▶ DATA SUPPLIED:
BEGIN

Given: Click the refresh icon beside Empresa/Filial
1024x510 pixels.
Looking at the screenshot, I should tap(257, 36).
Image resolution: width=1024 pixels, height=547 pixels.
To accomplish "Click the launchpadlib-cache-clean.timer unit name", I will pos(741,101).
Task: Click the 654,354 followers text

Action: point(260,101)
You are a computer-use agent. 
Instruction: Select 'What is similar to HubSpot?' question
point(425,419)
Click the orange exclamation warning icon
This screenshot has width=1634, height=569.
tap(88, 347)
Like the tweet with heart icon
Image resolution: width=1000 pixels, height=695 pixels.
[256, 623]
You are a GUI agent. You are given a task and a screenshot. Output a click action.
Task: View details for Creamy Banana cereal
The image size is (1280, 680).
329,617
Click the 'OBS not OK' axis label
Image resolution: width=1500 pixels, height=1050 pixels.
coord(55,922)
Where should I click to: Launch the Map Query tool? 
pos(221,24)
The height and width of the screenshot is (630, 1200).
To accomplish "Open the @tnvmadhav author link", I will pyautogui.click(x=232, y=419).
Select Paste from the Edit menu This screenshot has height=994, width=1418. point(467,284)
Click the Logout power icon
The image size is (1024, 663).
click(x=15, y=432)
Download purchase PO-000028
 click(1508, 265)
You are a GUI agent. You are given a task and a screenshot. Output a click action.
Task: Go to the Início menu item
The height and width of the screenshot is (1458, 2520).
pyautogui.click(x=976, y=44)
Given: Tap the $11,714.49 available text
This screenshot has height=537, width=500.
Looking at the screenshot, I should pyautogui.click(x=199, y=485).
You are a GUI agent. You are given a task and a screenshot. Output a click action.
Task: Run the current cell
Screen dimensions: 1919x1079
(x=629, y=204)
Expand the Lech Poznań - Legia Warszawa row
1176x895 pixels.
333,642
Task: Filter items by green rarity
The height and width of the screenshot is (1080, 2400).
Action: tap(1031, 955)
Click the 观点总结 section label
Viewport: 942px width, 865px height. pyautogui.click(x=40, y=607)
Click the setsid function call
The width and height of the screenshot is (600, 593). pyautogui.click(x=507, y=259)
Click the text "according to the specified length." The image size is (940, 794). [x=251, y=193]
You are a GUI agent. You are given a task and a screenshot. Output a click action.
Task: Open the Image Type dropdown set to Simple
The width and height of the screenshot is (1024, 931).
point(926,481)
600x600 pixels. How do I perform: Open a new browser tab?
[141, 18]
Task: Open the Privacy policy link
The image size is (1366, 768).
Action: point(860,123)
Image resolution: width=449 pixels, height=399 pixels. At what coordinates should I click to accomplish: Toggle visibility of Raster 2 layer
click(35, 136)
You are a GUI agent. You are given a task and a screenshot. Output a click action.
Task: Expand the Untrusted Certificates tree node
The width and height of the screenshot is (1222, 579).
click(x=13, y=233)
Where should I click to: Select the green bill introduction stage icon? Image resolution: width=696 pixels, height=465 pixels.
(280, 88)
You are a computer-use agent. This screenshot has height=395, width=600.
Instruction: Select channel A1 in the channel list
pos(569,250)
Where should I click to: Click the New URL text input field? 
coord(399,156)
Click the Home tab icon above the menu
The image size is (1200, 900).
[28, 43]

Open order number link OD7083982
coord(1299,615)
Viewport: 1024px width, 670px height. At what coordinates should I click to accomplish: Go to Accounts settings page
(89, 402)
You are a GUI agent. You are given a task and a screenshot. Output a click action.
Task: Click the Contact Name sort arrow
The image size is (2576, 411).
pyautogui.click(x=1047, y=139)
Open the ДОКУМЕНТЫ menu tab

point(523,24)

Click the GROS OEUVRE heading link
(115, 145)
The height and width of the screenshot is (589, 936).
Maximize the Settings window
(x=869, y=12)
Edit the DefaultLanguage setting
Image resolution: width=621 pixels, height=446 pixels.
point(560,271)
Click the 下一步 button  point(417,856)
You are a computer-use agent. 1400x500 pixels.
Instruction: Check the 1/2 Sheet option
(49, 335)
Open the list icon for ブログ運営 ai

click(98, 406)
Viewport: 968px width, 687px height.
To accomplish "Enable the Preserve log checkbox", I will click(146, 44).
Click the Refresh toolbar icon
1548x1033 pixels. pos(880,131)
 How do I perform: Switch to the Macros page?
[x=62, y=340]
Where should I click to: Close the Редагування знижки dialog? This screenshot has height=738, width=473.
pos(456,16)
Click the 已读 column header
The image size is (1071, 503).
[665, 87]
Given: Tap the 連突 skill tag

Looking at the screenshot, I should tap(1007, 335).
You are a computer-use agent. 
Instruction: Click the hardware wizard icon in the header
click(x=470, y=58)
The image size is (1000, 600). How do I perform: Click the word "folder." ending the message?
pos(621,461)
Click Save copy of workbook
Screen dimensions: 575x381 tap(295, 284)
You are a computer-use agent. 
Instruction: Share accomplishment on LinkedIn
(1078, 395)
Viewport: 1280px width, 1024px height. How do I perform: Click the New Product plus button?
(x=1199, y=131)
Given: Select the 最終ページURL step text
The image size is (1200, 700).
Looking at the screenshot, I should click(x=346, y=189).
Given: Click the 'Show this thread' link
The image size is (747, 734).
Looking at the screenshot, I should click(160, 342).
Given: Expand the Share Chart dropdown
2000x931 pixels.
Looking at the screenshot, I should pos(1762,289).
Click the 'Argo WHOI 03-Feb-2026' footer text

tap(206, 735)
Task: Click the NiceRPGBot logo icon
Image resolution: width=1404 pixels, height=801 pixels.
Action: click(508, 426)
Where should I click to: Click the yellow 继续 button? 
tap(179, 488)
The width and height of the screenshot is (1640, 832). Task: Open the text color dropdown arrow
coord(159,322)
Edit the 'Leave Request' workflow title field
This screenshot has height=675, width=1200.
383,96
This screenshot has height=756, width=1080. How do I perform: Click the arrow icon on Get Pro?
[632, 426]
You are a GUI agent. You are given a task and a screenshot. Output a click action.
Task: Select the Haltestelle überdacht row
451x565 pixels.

END

▶ REQUIREMENT: Can you repeat, word for word, every line above from the one containing "Click the Home tab icon above the menu" down to the one containing "Viewport: 968px width, 687px height.", including both?

▶ SOLUTION TO THIS TASK:
Click the Home tab icon above the menu
The image size is (1200, 900).
[28, 43]

Open order number link OD7083982
coord(1299,615)
Viewport: 1024px width, 670px height. At what coordinates should I click to accomplish: Go to Accounts settings page
(89, 402)
You are a GUI agent. You are given a task and a screenshot. Output a click action.
Task: Click the Contact Name sort arrow
The image size is (2576, 411).
pyautogui.click(x=1047, y=139)
Open the ДОКУМЕНТЫ menu tab

point(523,24)

Click the GROS OEUVRE heading link
(115, 145)
The height and width of the screenshot is (589, 936).
Maximize the Settings window
(x=869, y=12)
Edit the DefaultLanguage setting
Image resolution: width=621 pixels, height=446 pixels.
point(560,271)
Click the 下一步 button  point(417,856)
You are a computer-use agent. 1400x500 pixels.
Instruction: Check the 1/2 Sheet option
(49, 335)
Open the list icon for ブログ運営 ai

click(98, 406)
Viewport: 968px width, 687px height.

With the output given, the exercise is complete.